A third-generation Clements resident, her grandmother taught at the original Clements School site.
Frankie Engel attended Girl Scout meetings inside the current building and went to her first Sunday School class there. It was a community hall where even the Clements Buckaroos used to meet, especially in the winter when it was difficult gathering near the river, she said.
"I'm so sorry to see it close where there were other options. We kind of knew it was going to happen anyway," she said.
In recent years, Ray Engel says he's witnessed a lack of maintenance on the school grounds, and hopes that doesn't increase when the district moves out.
"I'd hate to see it fall apart and crumble away. I don't want to see the building go to waste," he said.
It might have been better if the school had never been unified, the couple agrees.

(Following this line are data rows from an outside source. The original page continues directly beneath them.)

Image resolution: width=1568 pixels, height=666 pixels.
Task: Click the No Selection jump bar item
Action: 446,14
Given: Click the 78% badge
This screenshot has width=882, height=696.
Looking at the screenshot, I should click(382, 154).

"I don't think you'll find many oldtime residents happy that Lodi took us over. We didn't have what I've heard referred to as 'a tower of power,'" Ray Engel said.
Boon for business
Cynthia Haynes, president of the Lockeford-Clements Chamber of Commerce, is disappointed to see the school close for different reasons.

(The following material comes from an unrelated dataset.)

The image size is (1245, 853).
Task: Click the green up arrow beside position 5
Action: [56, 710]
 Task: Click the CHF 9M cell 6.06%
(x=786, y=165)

"It's sad to see it go. It's sad for business and for the community, too," she said.
The organization works to draw not only businesses to the neighboring towns, but residents as well. Haynes said it will be harder to encourage families to move to Clements when their children will attend school in a completely different community.
"One of the reasons families move into a community is because they have schools that are close to where they live. Every community needs to have local schools so parents can be involved in their schools," she said. "It will affect the economic development that we are trying to build."
Nearby Lay's restaurant and Country Joe to Go, a drive-thru coffee shop formerly owned by trustee Bonnie Cassel, have shut down in recent years.
"Since the Chocolate Factory next door closed, the school kind of sits there by itself. I don't know how much the community uses the school now," said Vetter, who hopes a new use can be found for the campus.
Linda Baker, who has taught kindergarten at Clements for more than 30 years, is among those who deeply care about the campus' future.
"I understand you have built us some buildings at Lockeford to move into," Baker told trustees last Tuesday. "But I want to find something to do with Clements."
The district plans to hold a public forum and create a citizens' committee to decide what to do with the aging building, according to Art Hand, assistant superintendent of facilities and maintenance.
School board president George Neely said he's been contacted by a community member who believes the site is perfect for an elementary-age charter school of the arts.
"Like Linda, I hope they don't just let the school go to pot, but I'm sure they will, just like Alpine School before they finally sold it," Hale said, adding that the school will still be used as a bus hub, which concerns her.
"With no one there, I'm afraid students will vandalize the school. I would like to see a Head Start preschool take over the school. A preschool is a huge need in that area," she said.